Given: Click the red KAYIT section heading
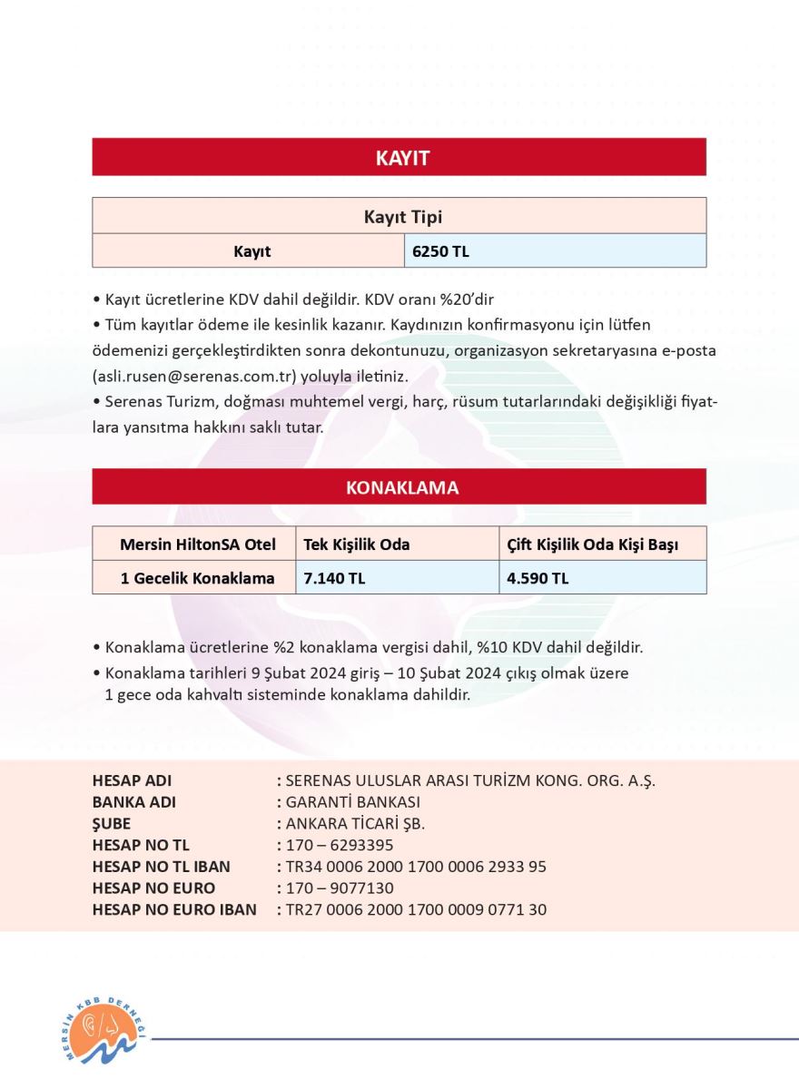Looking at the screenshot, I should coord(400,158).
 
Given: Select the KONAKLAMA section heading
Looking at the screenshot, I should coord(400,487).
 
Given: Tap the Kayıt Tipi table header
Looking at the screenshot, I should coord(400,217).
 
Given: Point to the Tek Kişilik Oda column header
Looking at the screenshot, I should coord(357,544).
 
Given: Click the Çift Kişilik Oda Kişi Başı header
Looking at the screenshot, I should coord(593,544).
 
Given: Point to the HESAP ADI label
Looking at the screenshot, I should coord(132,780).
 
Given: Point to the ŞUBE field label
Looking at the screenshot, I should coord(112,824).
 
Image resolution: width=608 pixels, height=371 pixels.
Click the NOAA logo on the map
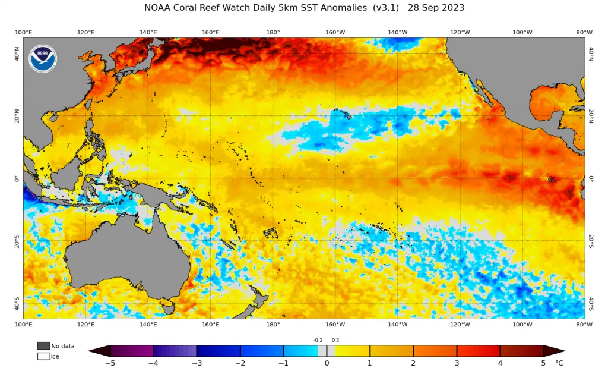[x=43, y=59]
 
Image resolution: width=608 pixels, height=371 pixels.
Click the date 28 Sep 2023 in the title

________

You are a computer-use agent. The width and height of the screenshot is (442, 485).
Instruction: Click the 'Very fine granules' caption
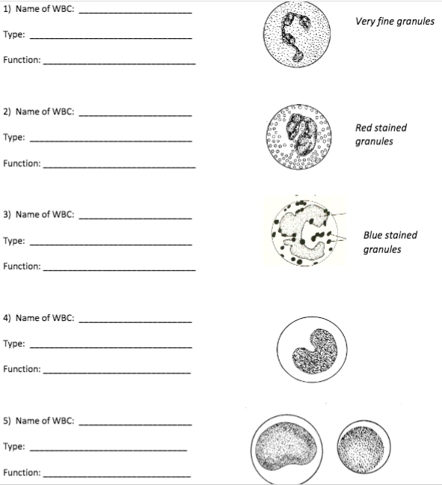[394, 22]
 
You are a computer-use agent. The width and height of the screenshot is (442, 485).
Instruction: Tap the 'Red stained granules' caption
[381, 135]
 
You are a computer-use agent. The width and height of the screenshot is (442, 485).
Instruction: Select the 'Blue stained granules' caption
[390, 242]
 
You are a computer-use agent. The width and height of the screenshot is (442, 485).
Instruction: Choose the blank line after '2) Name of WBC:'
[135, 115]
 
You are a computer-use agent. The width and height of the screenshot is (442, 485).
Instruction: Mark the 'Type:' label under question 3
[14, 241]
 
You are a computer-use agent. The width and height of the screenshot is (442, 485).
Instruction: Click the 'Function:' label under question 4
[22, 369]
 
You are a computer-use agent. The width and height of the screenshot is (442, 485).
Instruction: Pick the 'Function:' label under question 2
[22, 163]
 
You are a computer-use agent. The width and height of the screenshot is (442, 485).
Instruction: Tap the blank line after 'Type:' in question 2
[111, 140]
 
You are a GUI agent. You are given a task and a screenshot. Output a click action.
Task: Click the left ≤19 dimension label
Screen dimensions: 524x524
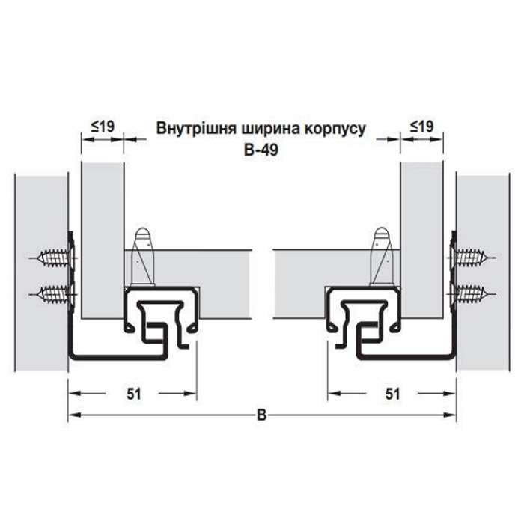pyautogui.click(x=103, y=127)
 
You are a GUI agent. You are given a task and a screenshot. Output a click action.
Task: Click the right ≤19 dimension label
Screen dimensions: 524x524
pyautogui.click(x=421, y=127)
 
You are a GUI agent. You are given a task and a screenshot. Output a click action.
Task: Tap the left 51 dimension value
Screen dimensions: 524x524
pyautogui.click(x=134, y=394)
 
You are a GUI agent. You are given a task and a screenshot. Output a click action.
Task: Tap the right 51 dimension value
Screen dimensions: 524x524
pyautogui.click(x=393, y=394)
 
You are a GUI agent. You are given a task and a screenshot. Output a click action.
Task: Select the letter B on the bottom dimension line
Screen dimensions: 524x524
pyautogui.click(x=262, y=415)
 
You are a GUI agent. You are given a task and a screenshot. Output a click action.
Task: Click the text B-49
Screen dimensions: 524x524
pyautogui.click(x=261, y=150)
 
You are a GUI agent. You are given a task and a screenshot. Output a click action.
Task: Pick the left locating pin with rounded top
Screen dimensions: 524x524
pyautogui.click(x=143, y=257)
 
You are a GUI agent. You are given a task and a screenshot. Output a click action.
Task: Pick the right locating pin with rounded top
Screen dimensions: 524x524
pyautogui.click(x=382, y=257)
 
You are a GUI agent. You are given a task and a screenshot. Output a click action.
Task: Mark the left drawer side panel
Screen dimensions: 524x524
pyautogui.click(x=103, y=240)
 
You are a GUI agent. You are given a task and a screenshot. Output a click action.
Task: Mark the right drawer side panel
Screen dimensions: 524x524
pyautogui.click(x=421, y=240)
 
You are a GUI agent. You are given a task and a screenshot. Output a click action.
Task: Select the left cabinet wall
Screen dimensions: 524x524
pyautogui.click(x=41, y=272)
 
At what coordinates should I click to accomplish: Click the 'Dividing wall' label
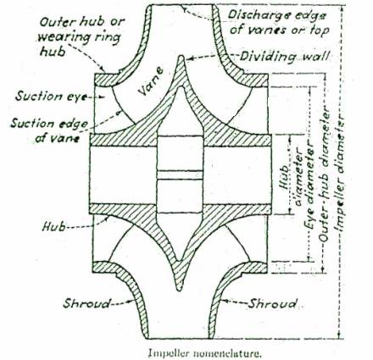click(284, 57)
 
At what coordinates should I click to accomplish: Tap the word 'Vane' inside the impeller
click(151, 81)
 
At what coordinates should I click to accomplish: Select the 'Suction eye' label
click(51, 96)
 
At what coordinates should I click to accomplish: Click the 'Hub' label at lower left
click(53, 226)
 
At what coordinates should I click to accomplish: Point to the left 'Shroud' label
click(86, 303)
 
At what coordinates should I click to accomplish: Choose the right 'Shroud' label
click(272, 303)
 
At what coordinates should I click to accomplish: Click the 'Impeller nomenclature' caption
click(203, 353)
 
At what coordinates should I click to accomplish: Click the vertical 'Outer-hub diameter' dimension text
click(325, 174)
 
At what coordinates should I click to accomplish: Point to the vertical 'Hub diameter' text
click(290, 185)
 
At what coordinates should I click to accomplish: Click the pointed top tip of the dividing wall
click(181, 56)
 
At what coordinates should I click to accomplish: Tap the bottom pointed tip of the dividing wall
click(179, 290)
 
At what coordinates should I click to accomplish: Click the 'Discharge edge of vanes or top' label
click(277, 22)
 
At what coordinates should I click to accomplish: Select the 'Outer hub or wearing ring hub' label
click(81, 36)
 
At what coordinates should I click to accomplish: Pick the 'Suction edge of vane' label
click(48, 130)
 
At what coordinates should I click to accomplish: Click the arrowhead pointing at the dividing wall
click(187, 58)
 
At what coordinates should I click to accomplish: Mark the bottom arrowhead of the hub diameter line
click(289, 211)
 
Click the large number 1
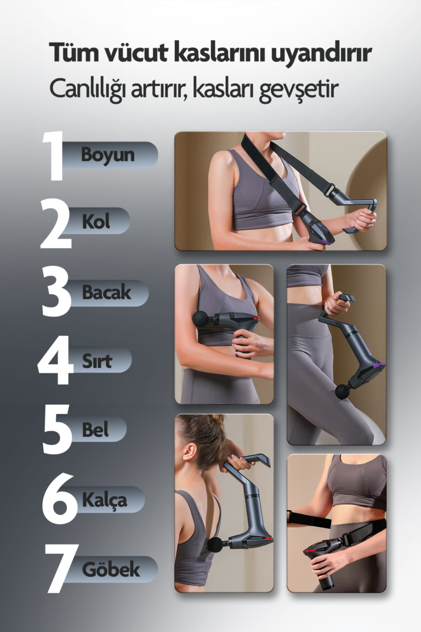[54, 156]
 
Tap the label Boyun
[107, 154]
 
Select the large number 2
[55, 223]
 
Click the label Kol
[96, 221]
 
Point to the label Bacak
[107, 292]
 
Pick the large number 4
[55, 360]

________

Task details
Count the lines in the rows above that contain the string "bottom", with case counting, and reply with the number alone.

Exercise response
3